Verfahren nach Anspruch 11, bei dem die µ _k,n aus einem Ensemble von N Spektren S^j (j= 1 ... N) sowie den zugehörigen Momenten $μ_{k, n}^{j}$
gemäß der Formel ${\bar{μ}}_{k, n} = \frac{1}{{\sum_{j} | μ_{k, n}^{j} |}^{α}} {\sum_{j = 1}^{N} | μ_{k, n}^{j} |}^{α} μ_{k, n}^{j},$
mit einem Exponent α ∈ ℕ₀ gebildet werden.
Verfahren nach Anspruch 12, bei dem für den Exponenten α einer der Werte 0, 1 oder 2 gewählt wird.

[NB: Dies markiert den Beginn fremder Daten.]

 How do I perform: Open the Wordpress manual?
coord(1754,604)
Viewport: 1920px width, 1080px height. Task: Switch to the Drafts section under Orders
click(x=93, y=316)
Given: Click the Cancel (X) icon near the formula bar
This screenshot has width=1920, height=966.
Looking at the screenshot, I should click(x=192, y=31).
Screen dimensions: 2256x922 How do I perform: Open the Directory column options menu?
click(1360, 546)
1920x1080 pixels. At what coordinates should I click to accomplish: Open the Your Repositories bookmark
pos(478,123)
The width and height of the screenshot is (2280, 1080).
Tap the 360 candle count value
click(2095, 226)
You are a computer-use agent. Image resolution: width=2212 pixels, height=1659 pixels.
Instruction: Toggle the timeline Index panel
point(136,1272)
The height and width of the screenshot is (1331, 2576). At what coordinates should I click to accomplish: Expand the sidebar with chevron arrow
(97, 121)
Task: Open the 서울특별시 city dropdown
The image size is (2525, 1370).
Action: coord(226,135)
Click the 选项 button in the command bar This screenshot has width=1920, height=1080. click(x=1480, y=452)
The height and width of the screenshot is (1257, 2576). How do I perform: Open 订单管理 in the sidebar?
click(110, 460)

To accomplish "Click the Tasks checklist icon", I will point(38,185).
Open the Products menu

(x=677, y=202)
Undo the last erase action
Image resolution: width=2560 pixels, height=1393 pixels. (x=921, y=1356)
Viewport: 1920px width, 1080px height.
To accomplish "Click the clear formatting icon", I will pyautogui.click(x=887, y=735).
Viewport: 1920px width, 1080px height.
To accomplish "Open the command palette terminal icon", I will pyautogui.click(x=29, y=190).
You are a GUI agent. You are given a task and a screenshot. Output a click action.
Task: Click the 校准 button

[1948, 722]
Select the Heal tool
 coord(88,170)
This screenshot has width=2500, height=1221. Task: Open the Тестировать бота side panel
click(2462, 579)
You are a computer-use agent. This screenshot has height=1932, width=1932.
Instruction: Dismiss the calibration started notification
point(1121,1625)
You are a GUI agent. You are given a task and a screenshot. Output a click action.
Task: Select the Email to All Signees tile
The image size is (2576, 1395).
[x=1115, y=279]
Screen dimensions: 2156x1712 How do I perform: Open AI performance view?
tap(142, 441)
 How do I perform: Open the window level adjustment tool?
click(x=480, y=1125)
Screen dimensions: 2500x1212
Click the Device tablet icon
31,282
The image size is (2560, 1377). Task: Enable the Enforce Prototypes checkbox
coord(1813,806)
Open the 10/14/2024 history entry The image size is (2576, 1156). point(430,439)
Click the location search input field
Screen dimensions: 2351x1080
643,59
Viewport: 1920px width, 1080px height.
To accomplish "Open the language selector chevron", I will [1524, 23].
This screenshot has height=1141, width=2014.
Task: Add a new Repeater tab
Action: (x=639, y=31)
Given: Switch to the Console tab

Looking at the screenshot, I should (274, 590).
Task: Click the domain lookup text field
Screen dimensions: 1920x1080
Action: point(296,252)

Verfahren nach Anspruch 7, bei dem die Transformation des Hough-Typs auf den aus einem aufgenommenen Spektrum ermittelten Massenwerten m_i, zugehörigen Kendrick-Verschiebungen Δ_i sowie geeignet gewählter Dichtewerte p_i gemäß der Formel $H (r, d) = \sum_{i \in L (r, d)} p_{i}, mit L (r, d) = {i : | d - φ (Δ_{i} - r m_{i} + \frac{1}{2}) - \frac{1}{2} | \leq \frac{ε}{2}} .$
ausgeführt wird, wobei r in einem geeignet gewählten Bereich diskretisiert wird, d im Interval [-1/2 ... 1/2] diskretisiert wird, und ε der Diskretisierungsbreite von d entspricht.
Verfahren nach Anspruch 14, bei dem r im Intervall [-10^-3 ... 10^-3] diskretisiert wird.
Verfahren nach Anspruch 14 oder Anspruch 15, bei dem die Dichtewerte p_i den spektralen Intensitäten eines aufgenommenen Spektrums und die m_i den jeweils zugehörigen Massenwerten entsprechen.
Verfahren nach einem der Ansprüche 14 bis 16, bei dem die m_i den Massenwerten zu lokalen Maxima eines aufgenommenen Spektrums entsprechen und die p_i zu eins gewählt werden.
Verfahren nach Anspruch 8, bei dem die Abweichung gemäß einer der Formeln $(i) Δ (m) = \hat{r} m + d oder (ii) Δ (m) = φ (\hat{r} m + \hat{d} + \frac{1}{2}) - \frac{1}{2}$
bestimmt wird, wobei (r̂,d̂) ein lokales Maximum einer Hough-Transformierten H(r,d) beschreibt.
Verfahren nach Anspruch 18, bei dem das lokale Maximum (r̂,d̂) dem globalen Maximum der Hough-Transformierten H(r,d) entspricht.
Verfahren nach einem der Ansprüche 1 bis 19, bei dem das Bearbeiten der Gewebeprobe die Einwirkung von Agenzien und/oder Reagenzien umfasst.